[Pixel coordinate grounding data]
Content starts
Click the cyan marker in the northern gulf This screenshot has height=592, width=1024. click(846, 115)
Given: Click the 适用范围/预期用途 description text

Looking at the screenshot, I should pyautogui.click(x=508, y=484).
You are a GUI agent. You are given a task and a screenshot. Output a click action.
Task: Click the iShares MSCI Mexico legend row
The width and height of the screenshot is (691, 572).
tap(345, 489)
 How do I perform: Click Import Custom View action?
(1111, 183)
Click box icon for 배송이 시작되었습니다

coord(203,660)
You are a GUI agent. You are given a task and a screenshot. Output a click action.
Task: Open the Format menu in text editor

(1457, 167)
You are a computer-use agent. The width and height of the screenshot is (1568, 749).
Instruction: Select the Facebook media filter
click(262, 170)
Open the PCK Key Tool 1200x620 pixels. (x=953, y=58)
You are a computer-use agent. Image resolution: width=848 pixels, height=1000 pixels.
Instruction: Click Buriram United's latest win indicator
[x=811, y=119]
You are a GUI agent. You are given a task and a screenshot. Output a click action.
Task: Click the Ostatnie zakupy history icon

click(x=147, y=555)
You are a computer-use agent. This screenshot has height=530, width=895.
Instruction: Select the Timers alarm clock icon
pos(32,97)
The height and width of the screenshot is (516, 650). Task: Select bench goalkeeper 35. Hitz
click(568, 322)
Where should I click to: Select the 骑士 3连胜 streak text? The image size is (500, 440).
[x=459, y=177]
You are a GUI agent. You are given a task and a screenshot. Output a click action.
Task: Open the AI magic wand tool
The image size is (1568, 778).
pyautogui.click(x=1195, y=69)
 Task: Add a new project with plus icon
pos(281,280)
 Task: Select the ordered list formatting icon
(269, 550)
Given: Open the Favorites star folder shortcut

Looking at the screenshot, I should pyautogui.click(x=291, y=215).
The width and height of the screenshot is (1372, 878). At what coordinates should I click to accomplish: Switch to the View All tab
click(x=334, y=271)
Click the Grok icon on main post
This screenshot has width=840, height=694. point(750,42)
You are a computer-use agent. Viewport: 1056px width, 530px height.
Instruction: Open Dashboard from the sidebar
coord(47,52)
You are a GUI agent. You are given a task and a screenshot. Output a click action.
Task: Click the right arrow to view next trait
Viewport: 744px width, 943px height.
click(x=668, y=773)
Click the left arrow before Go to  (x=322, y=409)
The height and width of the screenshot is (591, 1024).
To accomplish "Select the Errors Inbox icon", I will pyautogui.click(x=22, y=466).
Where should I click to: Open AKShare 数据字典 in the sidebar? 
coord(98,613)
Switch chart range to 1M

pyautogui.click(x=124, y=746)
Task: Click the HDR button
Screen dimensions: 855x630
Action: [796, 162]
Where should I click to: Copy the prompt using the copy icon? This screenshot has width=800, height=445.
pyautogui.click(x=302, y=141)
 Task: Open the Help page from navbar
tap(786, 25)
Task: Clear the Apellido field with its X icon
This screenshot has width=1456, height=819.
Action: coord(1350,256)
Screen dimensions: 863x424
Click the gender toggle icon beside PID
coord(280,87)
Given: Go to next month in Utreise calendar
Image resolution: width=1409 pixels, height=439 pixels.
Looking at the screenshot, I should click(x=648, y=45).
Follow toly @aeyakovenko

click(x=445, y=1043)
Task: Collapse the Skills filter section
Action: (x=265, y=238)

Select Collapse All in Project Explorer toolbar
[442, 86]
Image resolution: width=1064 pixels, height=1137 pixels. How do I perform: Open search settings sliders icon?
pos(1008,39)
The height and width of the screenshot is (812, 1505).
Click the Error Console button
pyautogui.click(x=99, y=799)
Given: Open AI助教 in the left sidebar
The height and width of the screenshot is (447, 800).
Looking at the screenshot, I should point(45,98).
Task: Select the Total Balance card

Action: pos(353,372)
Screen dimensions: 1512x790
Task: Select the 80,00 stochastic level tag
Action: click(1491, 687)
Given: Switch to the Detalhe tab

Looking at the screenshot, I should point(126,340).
Content ends
Aim of the exercise:
The lines above, starting at the one with "Switch chart range to 1M" and ending at the one with "Given: Go to next month in Utreise calendar", are the only ones to return, exactly as written.

Expected answer:
Switch chart range to 1M

pyautogui.click(x=124, y=746)
Task: Click the HDR button
Screen dimensions: 855x630
Action: [796, 162]
Where should I click to: Copy the prompt using the copy icon? This screenshot has width=800, height=445.
pyautogui.click(x=302, y=141)
 Task: Open the Help page from navbar
tap(786, 25)
Task: Clear the Apellido field with its X icon
This screenshot has width=1456, height=819.
Action: coord(1350,256)
Screen dimensions: 863x424
Click the gender toggle icon beside PID
coord(280,87)
Given: Go to next month in Utreise calendar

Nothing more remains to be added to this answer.